"""Parser PAGE XML tolérant — Sprint A14-S9.

Détection auto du namespace PRIMA (plusieurs versions co-existent
dans la nature : ``2010-03-19``, ``2013-07-15``, ``2017-07-15``,
``2019-07-15``).  Utilise ``defusedxml`` pour la sécurité XXE.
"""

from __future__ import annotations

import logging
import re
from typing import Any

import defusedxml.ElementTree as _SafeET

from picarones.domain.errors import PicaronesError
from picarones.formats.pagexml.types import (
    PageDocument,
    PagePage,
    PageTextLine,
    PageTextRegion,
)

logger = logging.getLogger(__name__)


class PageParseError(PicaronesError):
    """PAGE XML non parsable."""


_NS_RE = re.compile(r"^\{([^}]*)\}")
_LOCAL_NAME_RE = re.compile(r"\{[^}]*\}")

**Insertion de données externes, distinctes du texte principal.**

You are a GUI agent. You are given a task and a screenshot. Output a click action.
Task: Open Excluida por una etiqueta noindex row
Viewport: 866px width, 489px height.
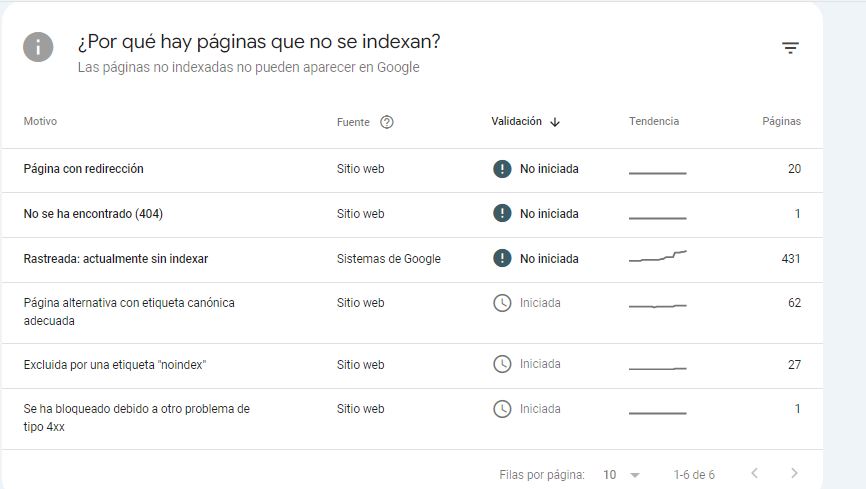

def _local(tag: str) -> str:
    return _LOCAL_NAME_RE.sub("", tag)


def _detect_namespace(root_tag: str) -> str | None:
    m = _NS_RE.match(root_tag)
    return m.group(1) if m else None


def _extract_unicode(elem: Any) -> str:
    """Cherche le premier ``<Unicode>`` descendant et retourne son
    texte, ou ``""`` si absent.

    PAGE XML stocke le texte dans ``<TextEquiv><Unicode>...</Unicode></TextEquiv>``.
    Plusieurs ``TextEquiv`` peuvent coexister (variantes d'OCR) —
    on prend la première.
    """
    for child in elem.iter():
        if _local(child.tag) == "Unicode":
            return (child.text or "").strip()
    return ""


def _parse_coords(elem: Any) -> str | None:
    """Cherche le premier ``<Coords points="...">`` enfant direct."""
    for child in elem:
        if _local(child.tag) == "Coords":
            return child.attrib.get("points")
    return None


def _parse_baseline(elem: Any) -> str | None:
    for child in elem:
        if _local(child.tag) == "Baseline":
            return child.attrib.get("points")
    return None


def _parse_text_line(elem: Any) -> PageTextLine:
    return PageTextLine(
        id=elem.attrib.get("id"),
        coords=_parse_coords(elem),
        baseline=_parse_baseline(elem),
        text=_extract_unicode(elem),
    )


def _parse_text_region(elem: Any) -> PageTextRegion:
    lines: list[PageTextLine] = []
    for child in elem:
        if _local(child.tag) == "TextLine":
            lines.append(_parse_text_line(child))
    return PageTextRegion(
        id=elem.attrib.get("id"),
        coords=_parse_coords(elem),
        region_type=elem.attrib.get("type"),
        text_lines=tuple(lines),
    )


def _parse_int_attr(elem: Any, name: str) -> int | None:
    raw = elem.attrib.get(name)
    if raw is None:
        return None
    try:
        return int(float(raw))
    except (ValueError, TypeError):
        return None


def _parse_page(elem: Any) -> PagePage:
    regions: list[PageTextRegion] = []
    for child in elem:
        if _local(child.tag) == "TextRegion":
            regions.append(_parse_text_region(child))
    return PagePage(
        image_filename=elem.attrib.get("imageFilename"),
        image_width=_parse_int_attr(elem, "imageWidth"),
        image_height=_parse_int_attr(elem, "imageHeight"),
        text_regions=tuple(regions),
    )


def parse_pagexml(xml: bytes | str) -> PageDocument:
    """Parse un document PAGE XML et retourne la structure interne.

    Raises
    ------
    PageParseError
        XML mal formé, défense XXE, ou root absent.
    """
    if isinstance(xml, str):
        xml_bytes = xml.encode("utf-8")
    else:
        xml_bytes = xml
    if not xml_bytes.strip():
        raise PageParseError("PAGE XML vide.")
    try:
        root = _SafeET.fromstring(xml_bytes)
    except Exception as exc:  # noqa: BLE001
        raise PageParseError(f"XML invalide ou XXE bloqué : {exc}") from exc

    if root is None:
        raise PageParseError("PAGE sans root element.")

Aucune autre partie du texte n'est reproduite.